_SOURCE TEXT:_
[ZODB-Dev] Very Weird Behaviour :-(

Toby Dickenson tdickenson at geminidataloggers.com
Mon Jun 9 11:53:41 EDT 2003


On Monday 09 June 2003 10:22, Chris Withers wrote:

> I awoke to a customer complaint that their site wasn't responding. On going
> there, it was indeed not responding. ssh'ed to the box to find one process
> using about 1GB of memory.

Im sure you know this already, but you could have stopped this early using 
resource limits (to protect the rest of the machine from this rogue process) 
plus something like autolance (to restart the process before it hits the hard 
limit).

> Turned out to be one of the threads on the
> web-serving ZEO client.

Using any CPU time, or stalled? If it was spinning, then I would approach the 
problem by attaching strace to it.

> Zope's stop script didn't work, so I had to kill -9 one of the worker
> threads for the web client to die. (This on it's own seems to be quite a
> common pattern, why is that?)

Zope 2.6 handled shutdown signals by raising an exception. Anything that 
swallows python exceptions can block a shutdown.

2.7 will do this different..... the signal handler sets a global, which is 
checked in the main medusa loop. Im not sure if this would have helped in 
this case.

_GIVEN DATA:_
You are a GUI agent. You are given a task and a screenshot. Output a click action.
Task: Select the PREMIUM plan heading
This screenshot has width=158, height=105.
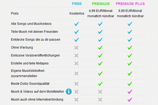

_PROBLEMS TO WORK ON:_
1. In the forum message, how did Zope 2.6 handle shutdown signals?
2. Reproduce word for word the passage of the forum message starting at "[ZODB-Dev] Very Weird" and ending at "1GB of memory.".

_TASK-BY-TASK OUTPUTS:_
1. By raising an exception.

2.
[ZODB-Dev] Very Weird Behaviour :-(

Toby Dickenson tdickenson at geminidataloggers.com
Mon Jun 9 11:53:41 EDT 2003


On Monday 09 June 2003 10:22, Chris Withers wrote:

> I awoke to a customer complaint that their site wasn't responding. On going
> there, it was indeed not responding. ssh'ed to the box to find one process
> using about 1GB of memory.